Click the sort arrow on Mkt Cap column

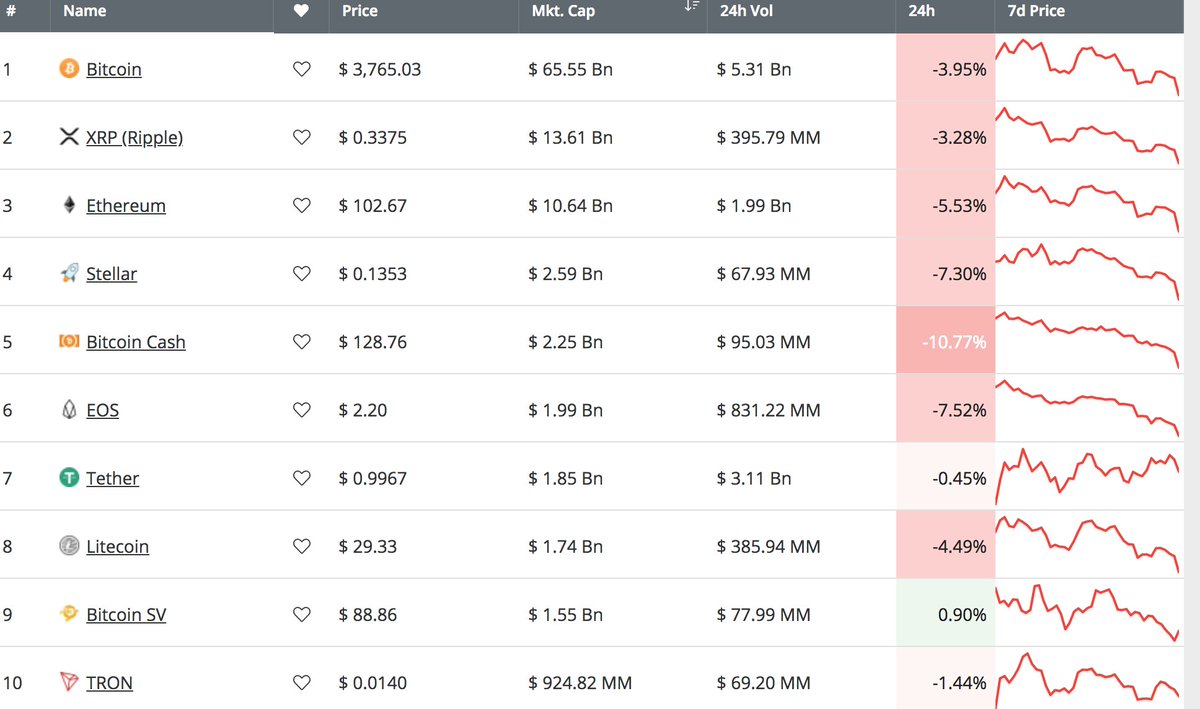(690, 8)
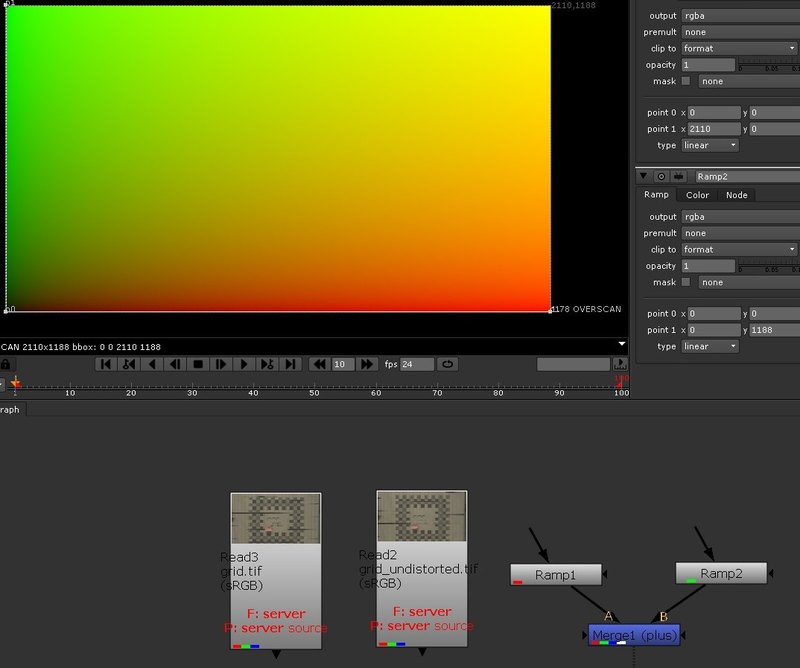
Task: Go to the last frame button
Action: pyautogui.click(x=290, y=364)
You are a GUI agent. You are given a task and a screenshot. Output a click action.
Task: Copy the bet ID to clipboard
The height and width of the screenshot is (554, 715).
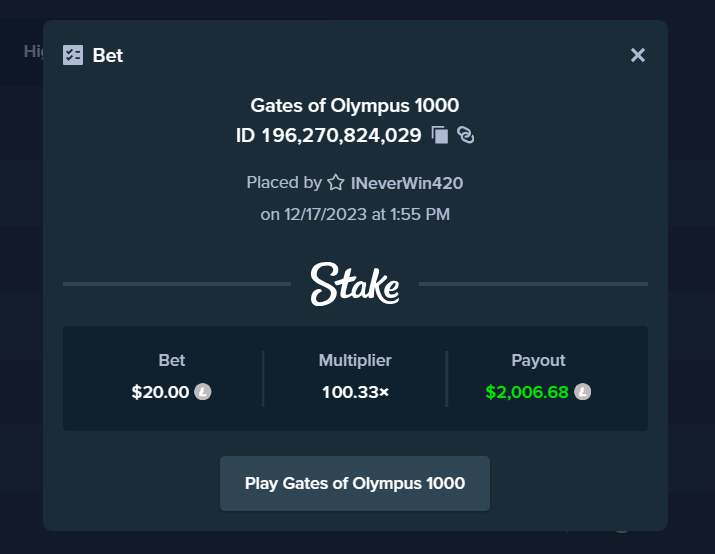click(440, 135)
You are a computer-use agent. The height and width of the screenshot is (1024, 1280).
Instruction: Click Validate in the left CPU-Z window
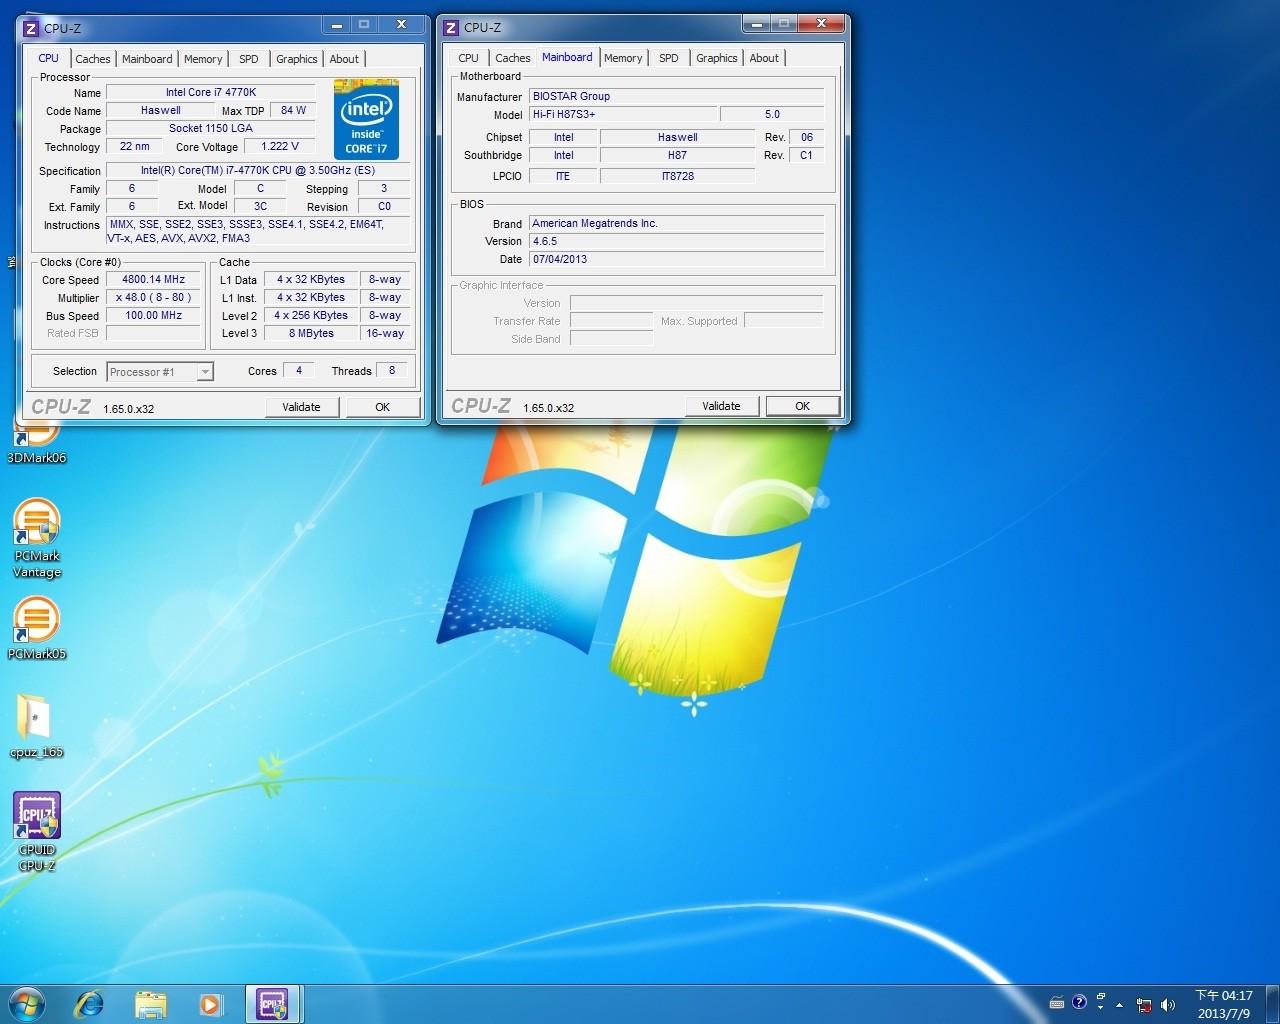(x=302, y=407)
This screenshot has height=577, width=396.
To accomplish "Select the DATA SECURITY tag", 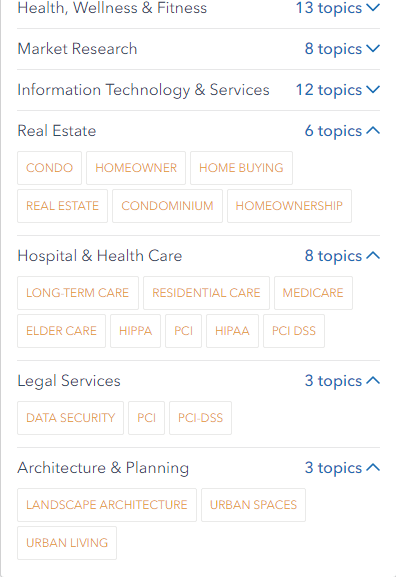I will point(71,418).
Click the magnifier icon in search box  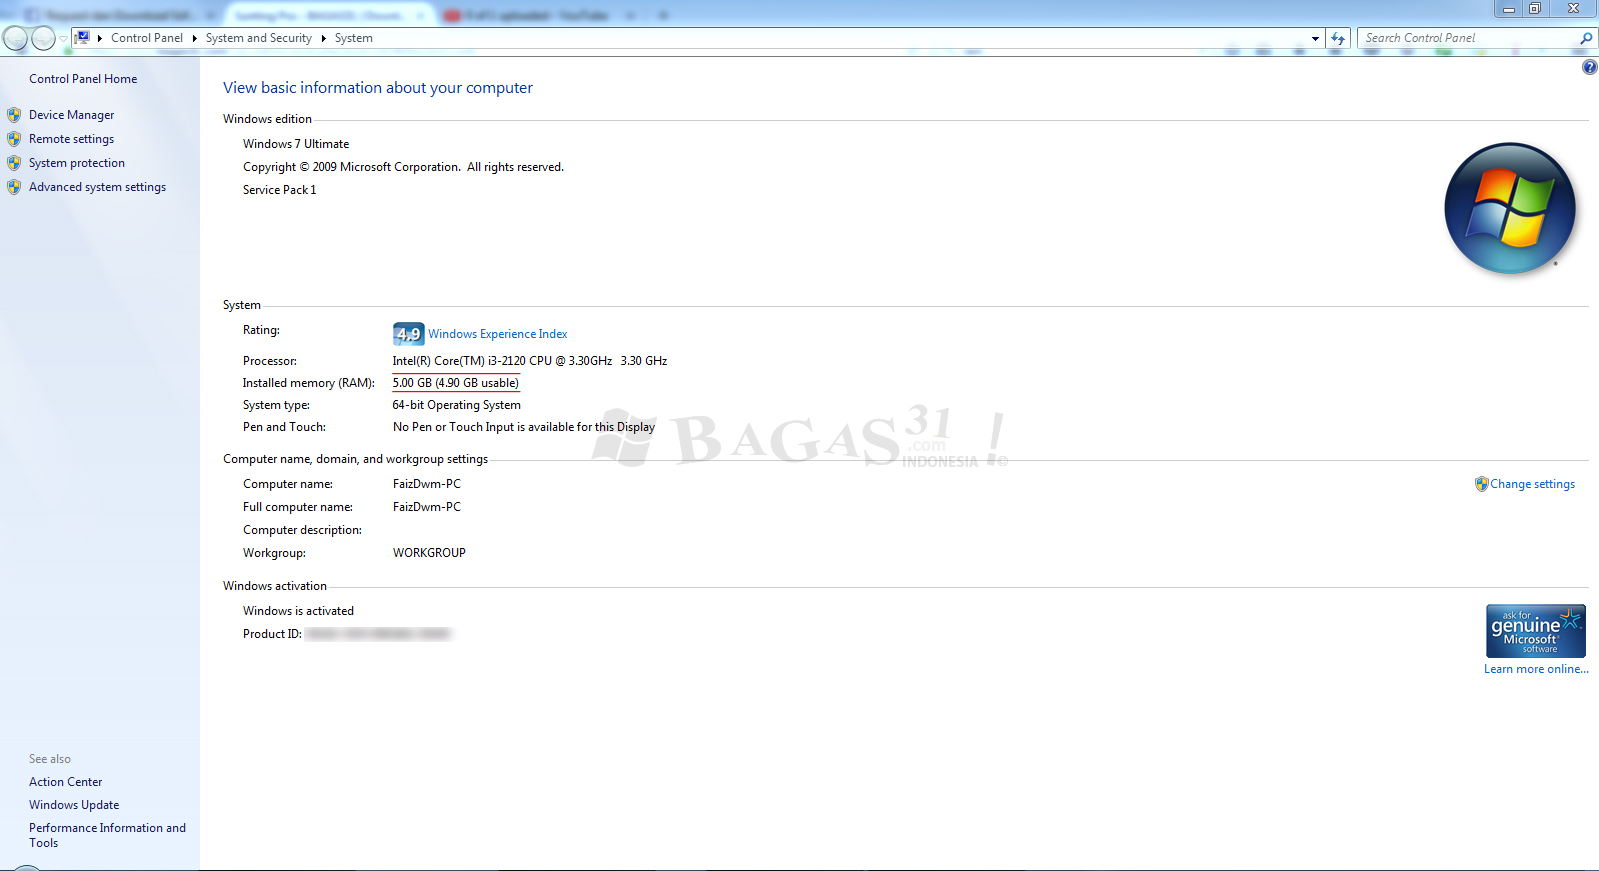pyautogui.click(x=1586, y=38)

※ ※ ※

> _Aim of the task_
Go through the entries above and copy every line containing "agent".

> _Exercise solution_
You are a GUI agent. You are given a task and a screenshot. Output a click action.
You are a computer-use agent. The height and width of the screenshot is (1024, 1280).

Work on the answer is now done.